§ TEXT BLOCK
---+---

The Broader AI Landscape: Physical and Agentic Expansion
Humans& isn’t operating in a vacuum. The AI landscape is expanding in multiple directions simultaneously. According to a Financial Times report, physical AI – the convergence of AI and robotics – is revolutionizing industries beyond traditional manufacturing. Over 4.7 million industrial robots were in operation in 2024, with annual installation growth exceeding 500,000 units.
Stephan Schlauss, global head of manufacturing at Siemens, notes that “AI-enabled robots that pick and place different parts and materials in our assembly lines reduce automation costs by 90 percent.” This physical AI expansion complements the coordination focus of companies like Humans&, creating a comprehensive AI ecosystem that spans both digital and physical domains.

---+---

§ RECORDS
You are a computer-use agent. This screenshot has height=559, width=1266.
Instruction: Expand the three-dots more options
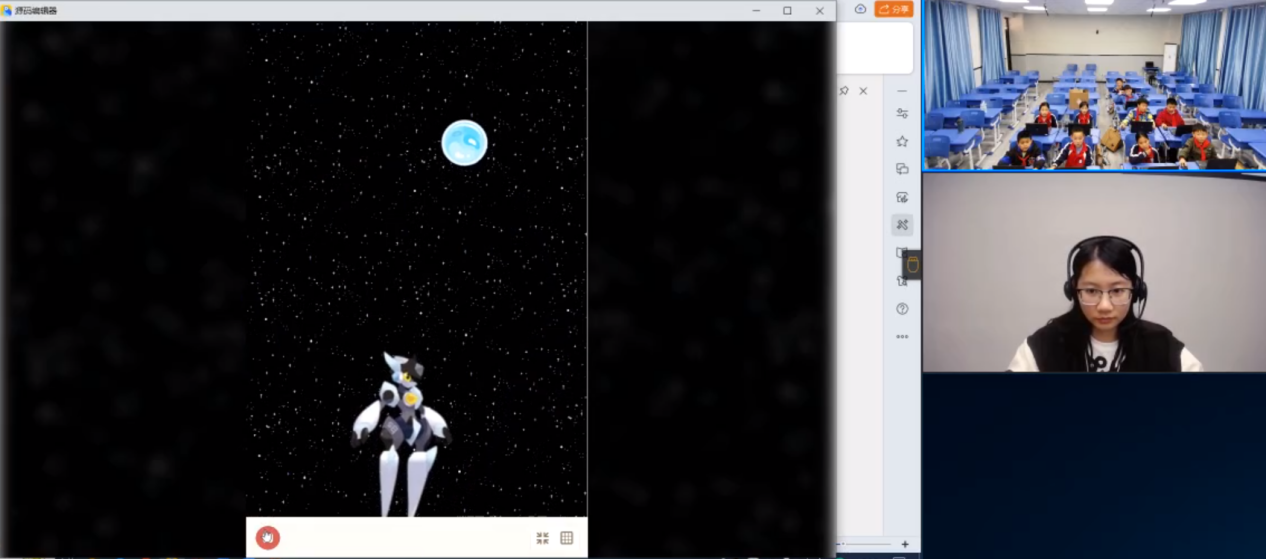tap(902, 337)
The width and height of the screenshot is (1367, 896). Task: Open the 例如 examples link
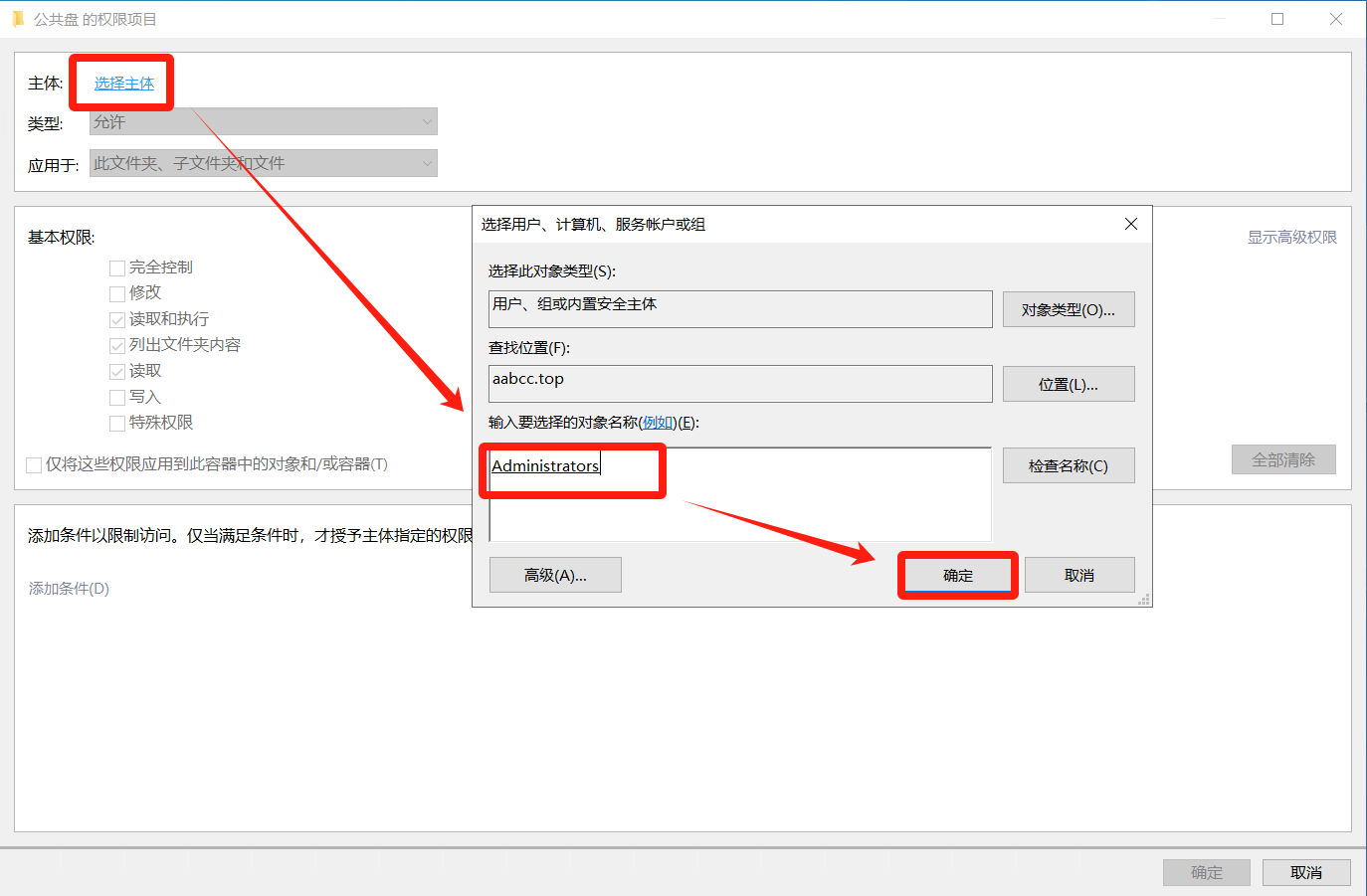point(657,423)
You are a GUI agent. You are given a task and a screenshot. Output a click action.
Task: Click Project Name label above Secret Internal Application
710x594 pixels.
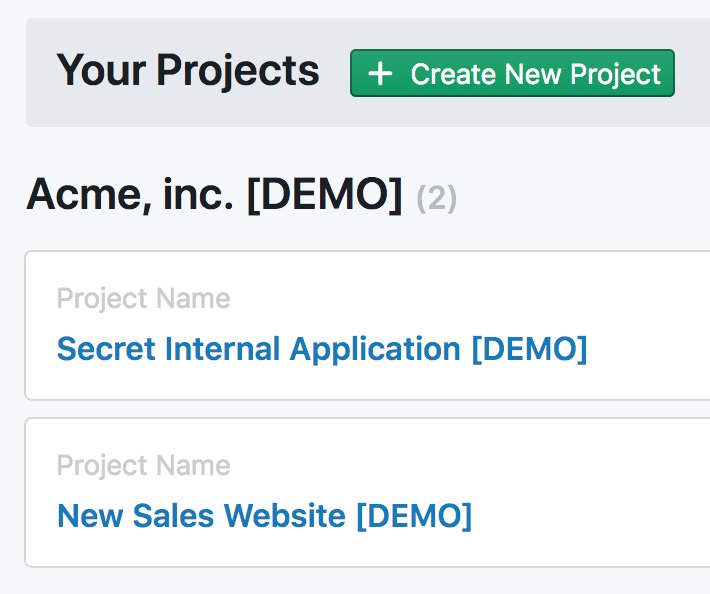pyautogui.click(x=144, y=298)
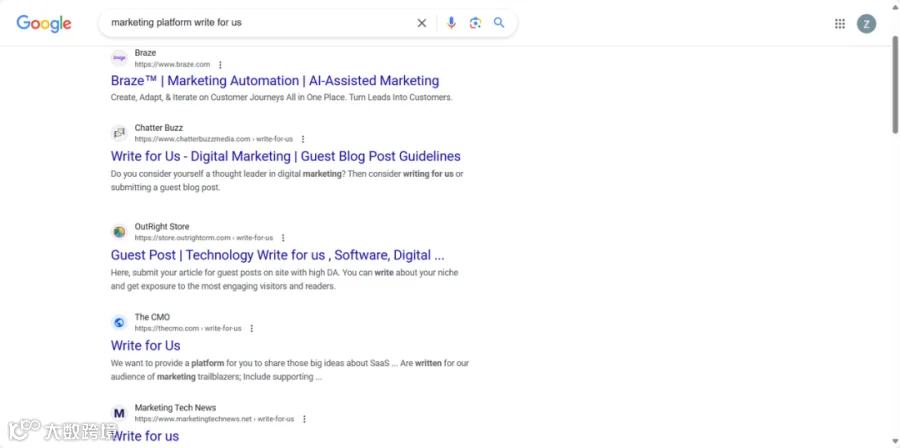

---+---

§ STUDY QUESTIONS
[1] Reproduce the AI landscape passage from "Stephan Schlauss, global" to "and physical domains.".
[2] Resume the AI landscape passage after its final sentence and carry it forward.
The listing isn't needed for anything here.

§ PER-TASK OUTPUTS
[1]
Stephan Schlauss, global head of manufacturing at Siemens, notes that “AI-enabled robots that pick and place different parts and materials in our assembly lines reduce automation costs by 90 percent.” This physical AI expansion complements the coordination focus of companies like Humans&, creating a comprehensive AI ecosystem that spans both digital and physical domains.

[2]
The Safety Challenge: Racing Ahead of Protocols
As AI adoption accelerates, safety concerns are mounting. A Deloitte report surveying over 3,200 business leaders across 24 countries reveals that businesses are deploying AI agents faster than safety protocols can keep up. Currently, 23% of companies use AI agents moderately, projected to jump to 74% in two years, yet only 21% have robust safety mechanisms.
The report warns: “Given the technology’s rapid adoption trajectory, this could be a significant limitation. As agentic AI scales from pilots to production deployments, establishing robust governance should be essential to capturing value while managing risk.” This safety gap becomes particularly relevant for coordination-focused AI like what Humans& proposes, where models would have access to sensitive team dynamics and organizational information.
Competition and Market Dynamics
Humans& faces formidable competition. They’re not just competing with collaboration tools like Slack and Notion – they’re taking on AI giants. Anthropic is developing Claude Cowork for work-style collaboration, Google has embedded Gemini into Workspace, and OpenAI is pitching developers on multi-agent orchestration.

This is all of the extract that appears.